ASSIGNMENT.
Transcribe the lines exactly, beginning with the one that contains "Given: Select the 磁盘清理 icon" and ending with the final line of the records. Do not transcribe pictures.
+-------+
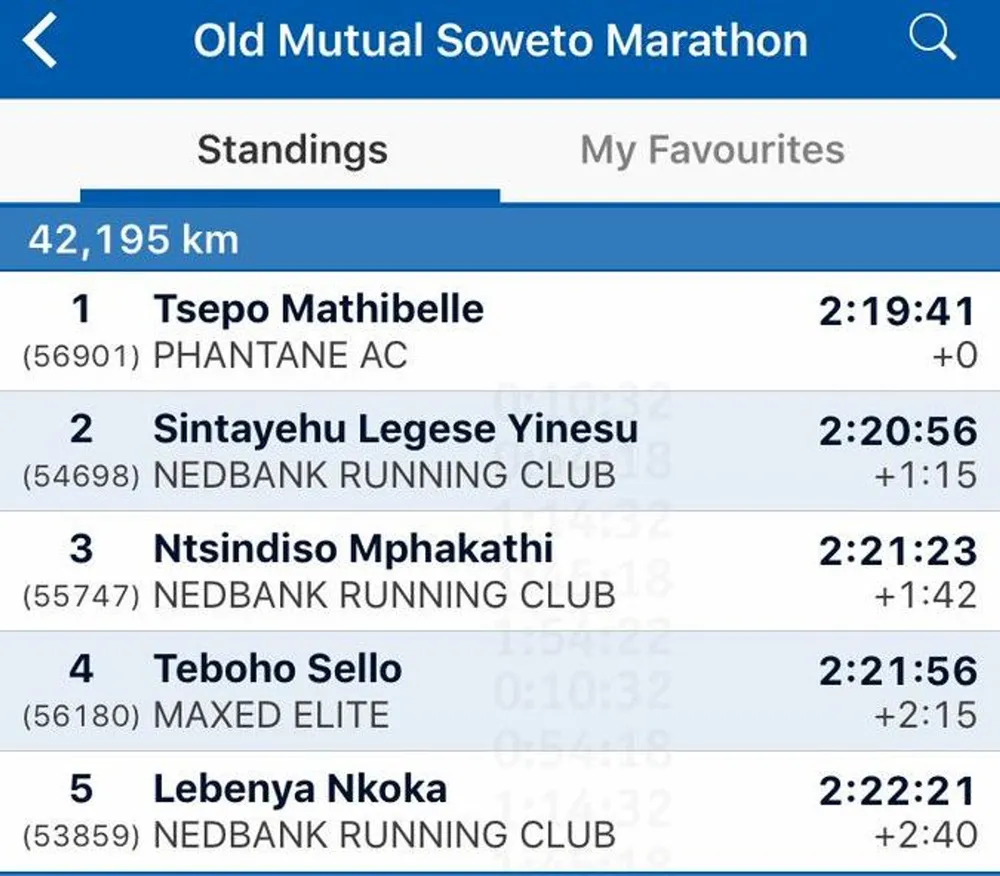Open Tsepo Mathibelle's result
Image resolution: width=1000 pixels, height=876 pixels.
tap(500, 332)
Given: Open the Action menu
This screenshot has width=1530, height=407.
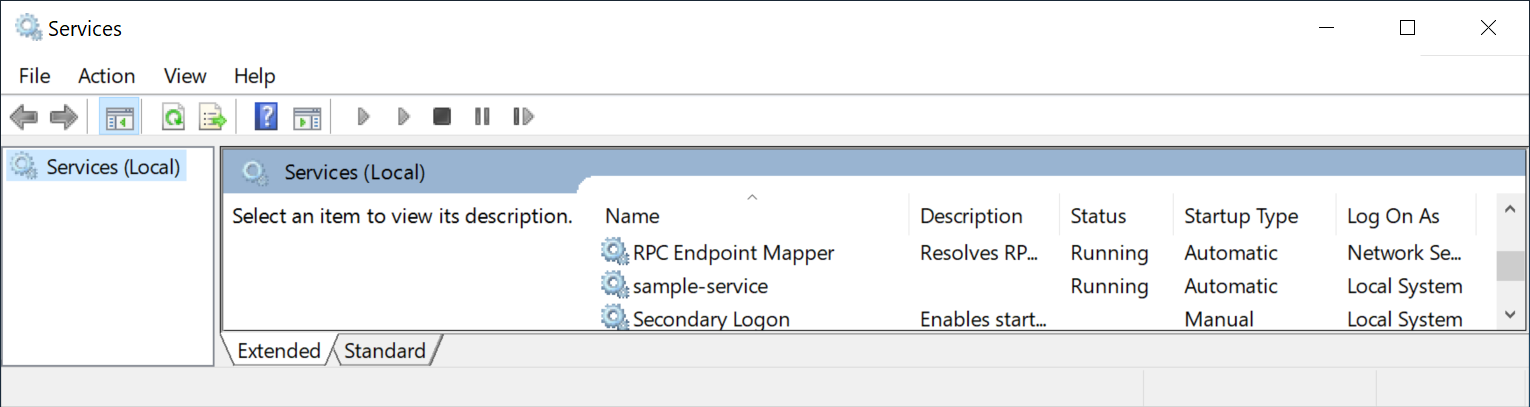Looking at the screenshot, I should tap(106, 76).
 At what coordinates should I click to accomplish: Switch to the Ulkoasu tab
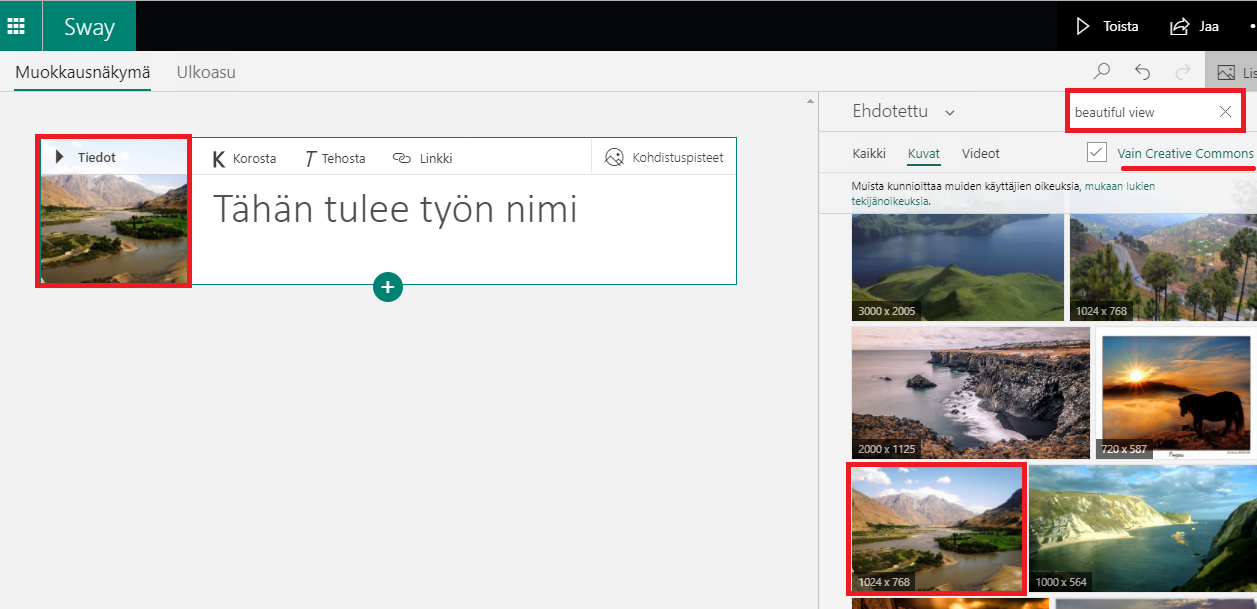(206, 72)
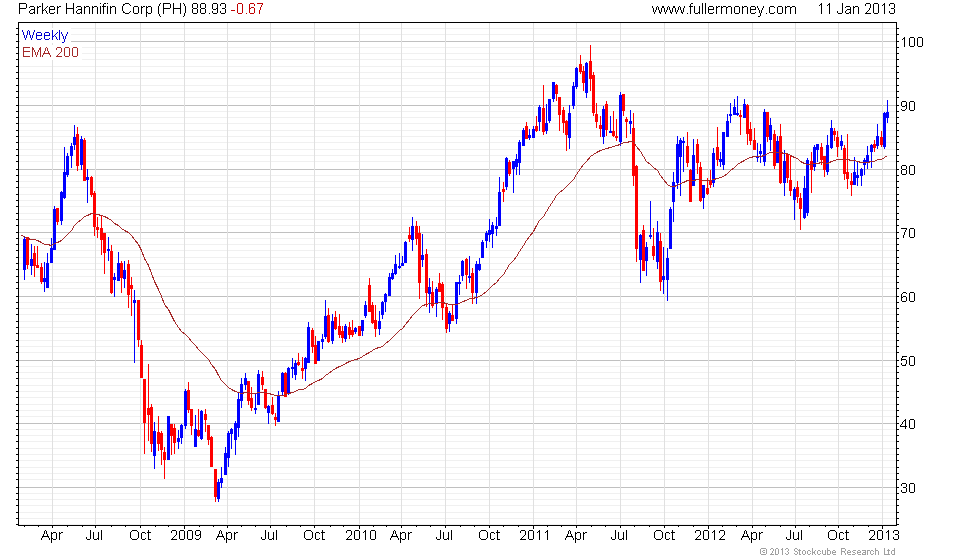This screenshot has width=980, height=560.
Task: Select the 2009 year label on time axis
Action: pos(186,536)
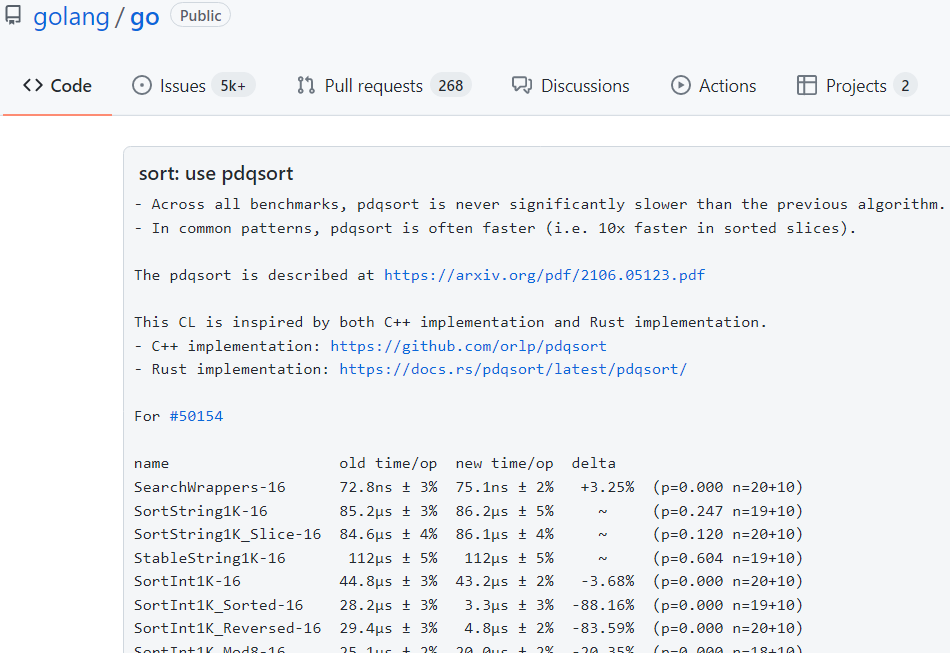Click the Actions play-circle icon

681,86
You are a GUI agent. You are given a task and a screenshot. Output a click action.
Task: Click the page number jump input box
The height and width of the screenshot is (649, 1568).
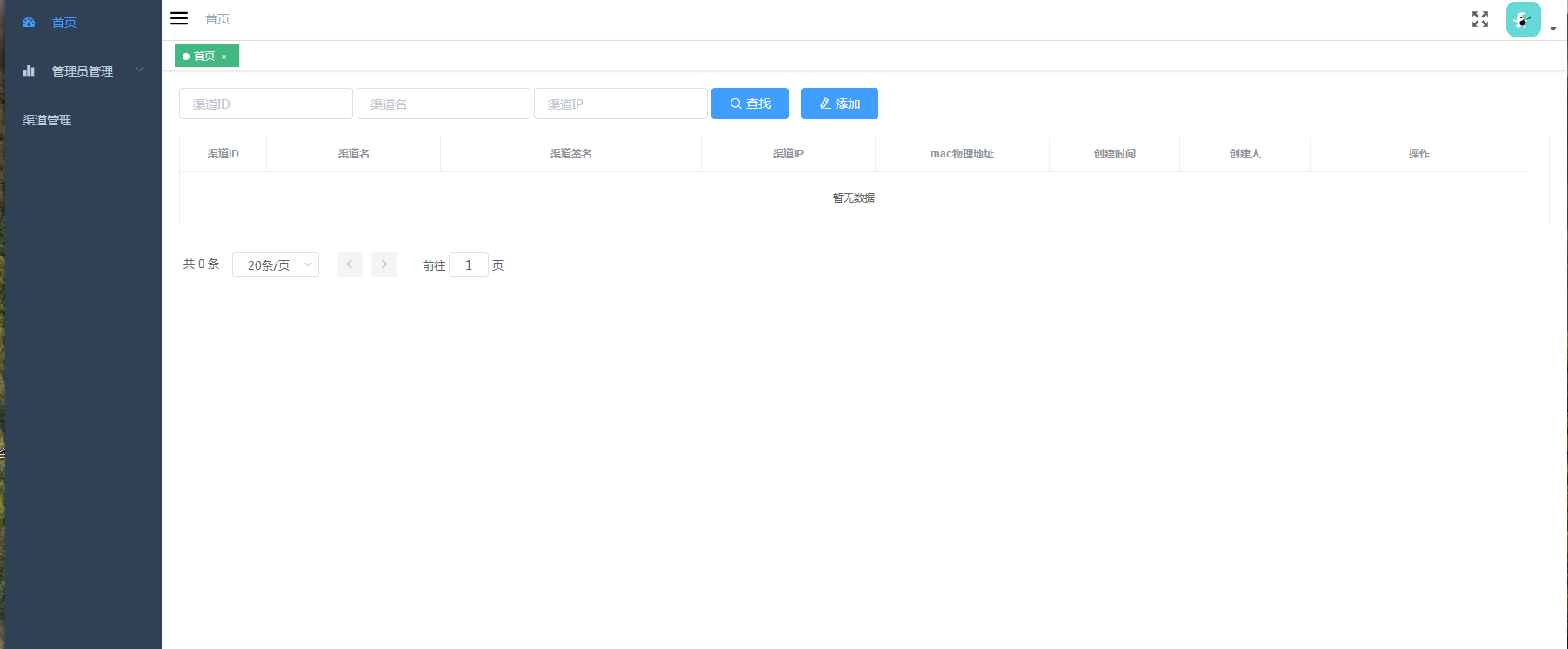(x=469, y=264)
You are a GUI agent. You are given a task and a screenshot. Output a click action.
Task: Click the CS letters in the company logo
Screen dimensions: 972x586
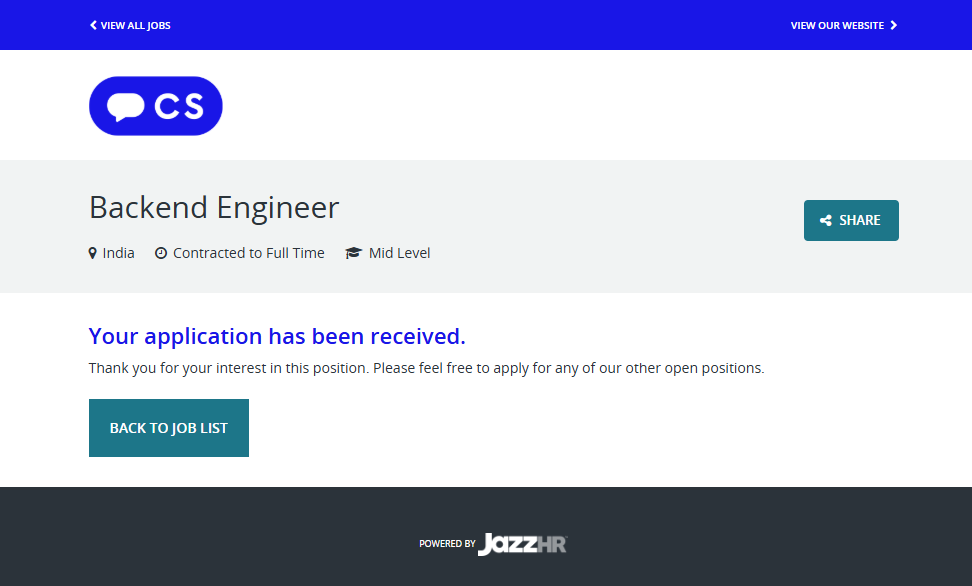click(179, 106)
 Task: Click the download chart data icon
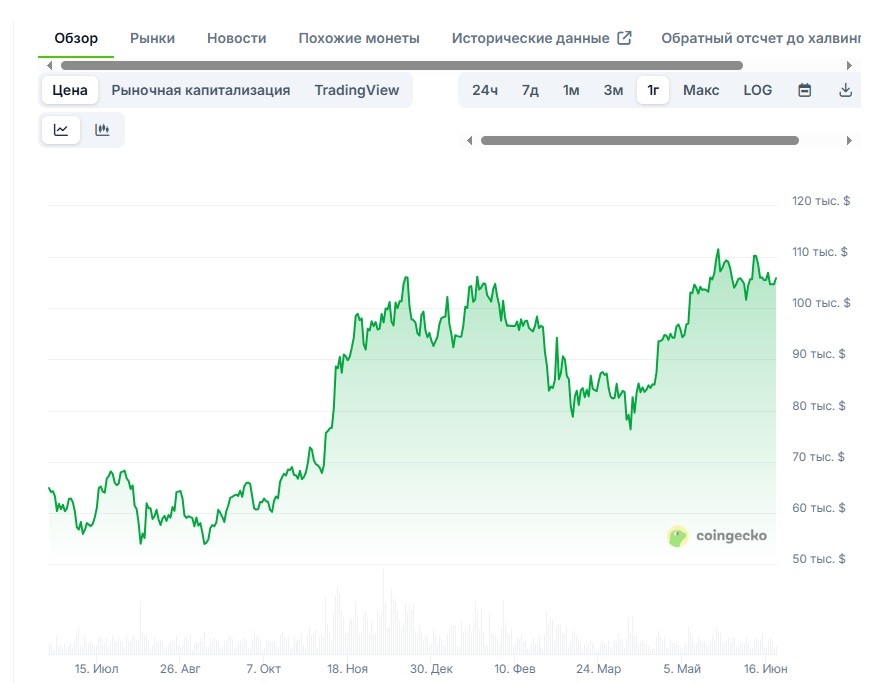coord(845,90)
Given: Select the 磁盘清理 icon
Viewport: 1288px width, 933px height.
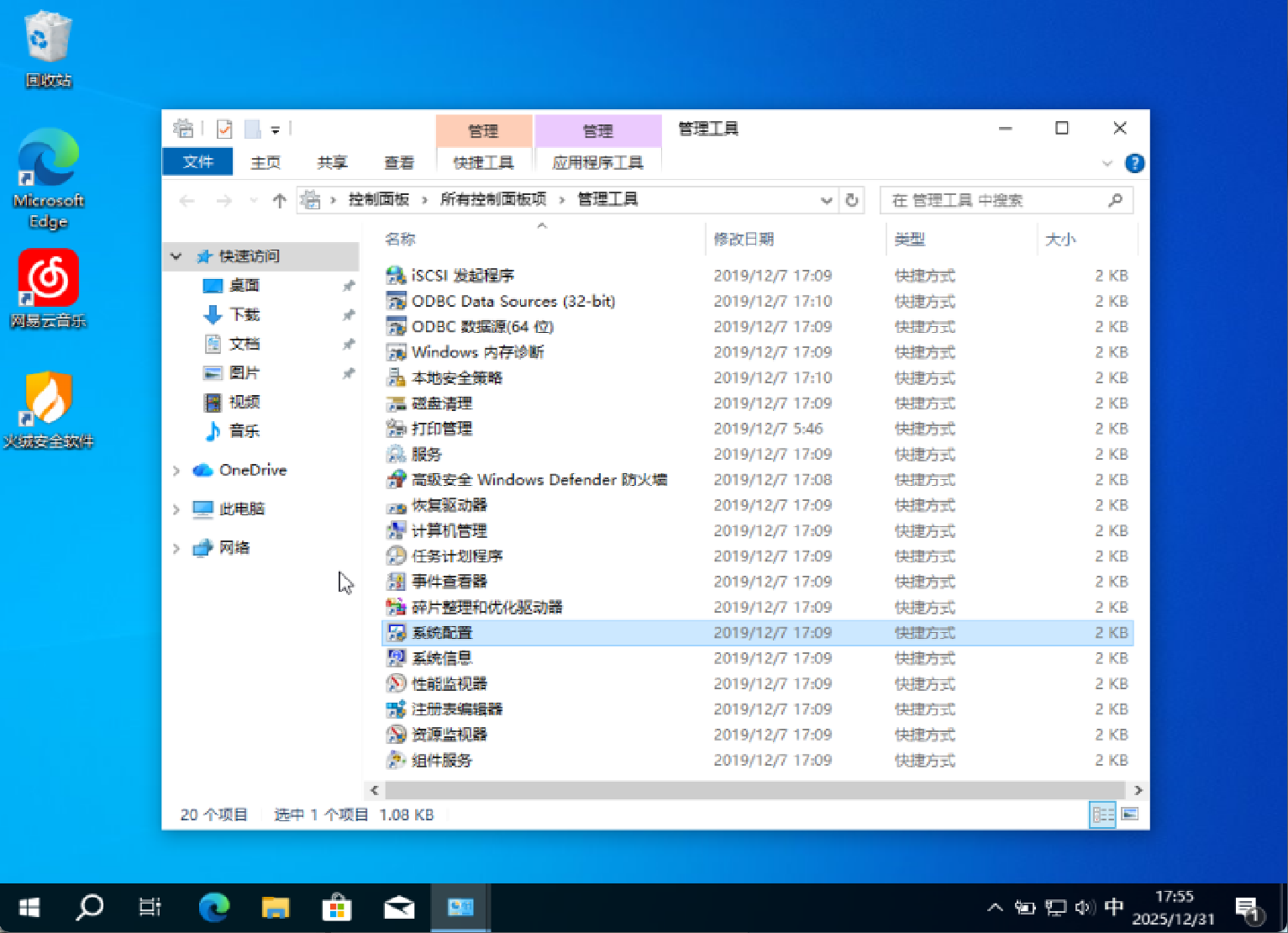Looking at the screenshot, I should pos(396,403).
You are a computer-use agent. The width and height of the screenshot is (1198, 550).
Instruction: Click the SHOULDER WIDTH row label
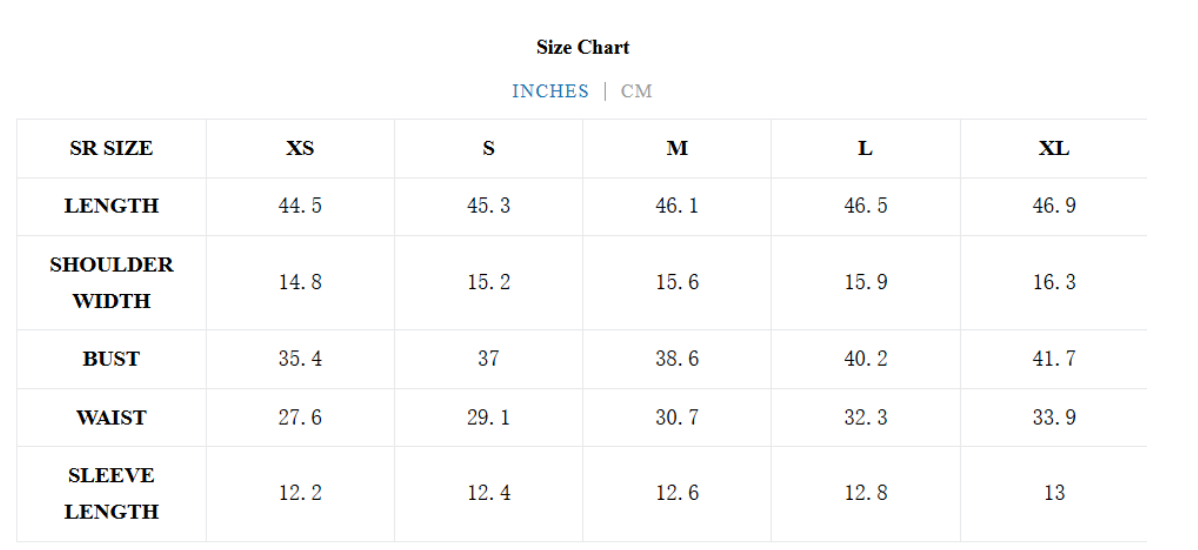112,283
+-------+
EXERCISE RESPONSE.
Given: Select the 磁盘清理 icon
Viewport: 1288px width, 933px height.
Looking at the screenshot, I should pos(396,403).
You are a computer-use agent. The width and height of the screenshot is (1198, 550).
Instruction: Click the SHOULDER WIDTH row label
112,283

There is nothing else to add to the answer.